Guy was of course, an author – it was how he made his living, being ‘Editorial Fellow’ (a title he chose himself) for Ziff Davies’ Personal Computer World Magazine, Editor of PC Dealer and many others. There was nobody in the high tech world Guy didn’t know.
As John Lettice co-‘Editorial Fellow’ and friend writes, “I remember an awe-struck staffer returning from a visit to Guy’s terraced house in Hackney, babbling that he didn’t have any carpets but that he did have his own PBX system, which in 1983 was non-trivial . . . and not a lot of IT writers were chums with the late Douglas Adams, author of the “Hitchiker’s Guide” either!
Christmas 1997 at Imperial College TV Studio
Guy and I met when we made some videos together. Truth to tell, I was a tad envious of his encyclopaedic knowledge of modern technology; and of course, he knew everybody of any importance and what’s more, they knew him.
In this obituary, Manek Dubash says, “Described as the man who made Britain love computers, Guy got it right more often than not. He predicted that microcomputers would become a huge market. He called the future dominance of Google correctly as soon as its first, minimalist website appeared.

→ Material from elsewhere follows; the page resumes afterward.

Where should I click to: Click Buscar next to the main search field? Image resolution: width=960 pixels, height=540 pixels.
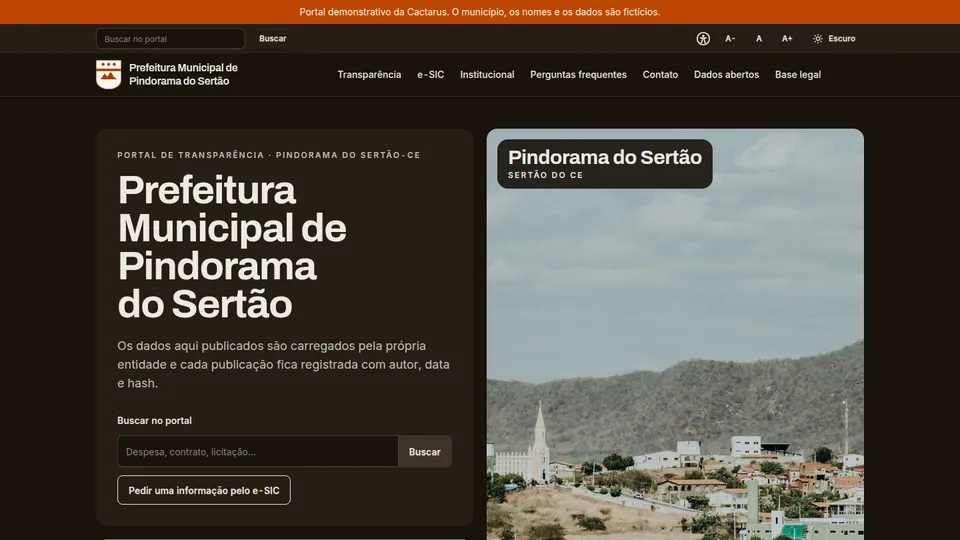(x=424, y=452)
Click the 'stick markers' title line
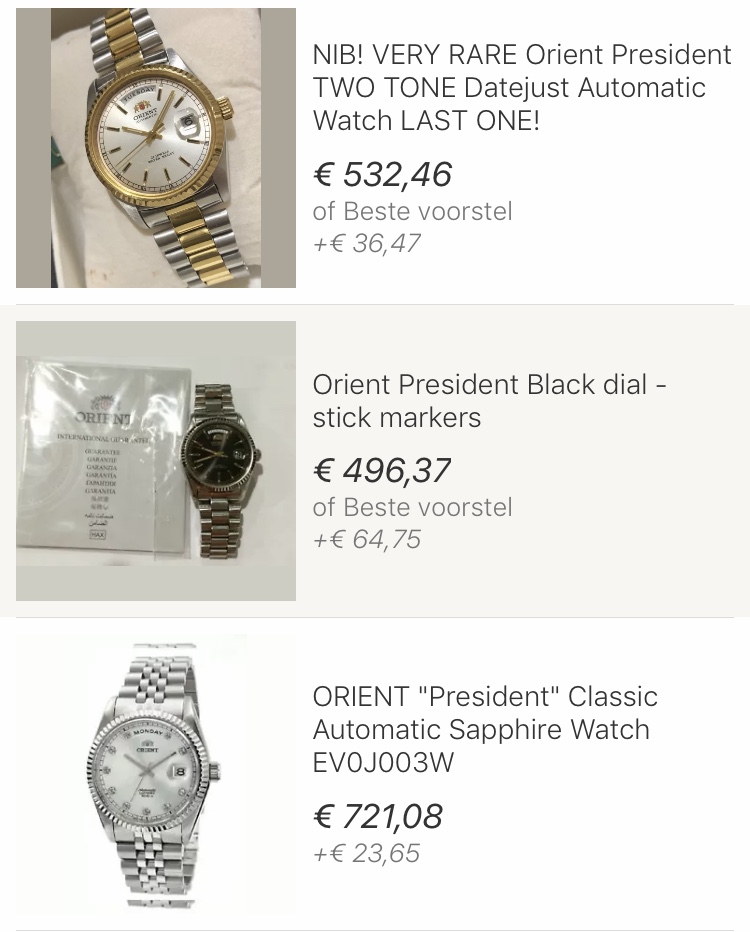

And he correctly said in 2002 that mobile video would be limited not by bandwidth but by power consumption.”
One of my personal recollections was Guy telling me about a system he’d had a preview of, that would allow you to put your whole music collection on a single CD. He said “This will change the world of music”. He was talking about MP3s of course – and he was right. Listening to Guy was always a pleasure and if I had a pound for every time I’ve quoted him, I’d be able to buy that new Superphone I want!
Guy died a few days ago.
I asked Colin Grimshaw, Media Director at Imperial College where we made the videos, to look out a couple and we’ve put them on YouTube. The only videos on YouTube featuring Guy’s name were from the famous incident when the BBC interviewed a Taxi Driver, believing he was Guy – and that’s not fair at all.
Guy, interviewed just before Christmas 1997 – 2 years before Y2K.
Rest in Peace Guy and sincere condolences to Mary, his wife and Lucy, his daughter.